PASSAGE:
——————
APPELLATE COURT OF ILLINOIS SECOND DISTRICT
Dec 30, 2015
2015 Ill. App. 2d 150344 (Ill. App. Ct. 2015)

Opinion

No. 2-15-0344

12-30-2015

ROUTE 31, LLC, Plaintiff-Appellee, v. COLLISION CENTERS OF AMERICA, Defendant-Appellant.


NOTICE: This order was filed under Supreme Court Rule 23 and may not be cited as precedent by any party except in the limited circumstances allowed under Rule 23(e)(1). Appeal from the Circuit Court of McHenry County. No. 14-LM-296 Honorable John D. Bolger, Judge, Presiding. JUSTICE JORGENSEN delivered the judgment of the court.
Justices Hutchinson and Hudson concurred in the judgment.
——————
MATERIAL PROVIDED:
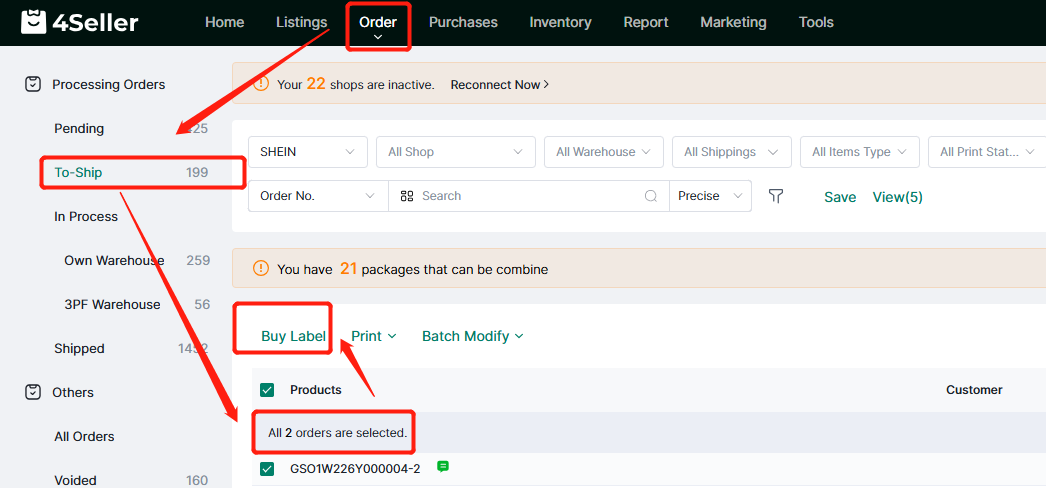
Task: Open the Precise match type dropdown
Action: 710,196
——————
TASKS TO PERFORM:
- a) Rewrite the stretch of the court order from "No. 2-15-0344" through "of the court.", swapping "McHenry County" for "Kane County".
- b) According to the court order, which justice delivered the judgment of the court?
The material is separate from the court order and unrelated to it.

FINAL RESULTS:
- a)
No. 2-15-0344

12-30-2015

ROUTE 31, LLC, Plaintiff-Appellee, v. COLLISION CENTERS OF AMERICA, Defendant-Appellant.


NOTICE: This order was filed under Supreme Court Rule 23 and may not be cited as precedent by any party except in the limited circumstances allowed under Rule 23(e)(1). Appeal from the Circuit Court of Kane County. No. 14-LM-296 Honorable John D. Bolger, Judge, Presiding. JUSTICE JORGENSEN delivered the judgment of the court.

- b) Justice Jorgensen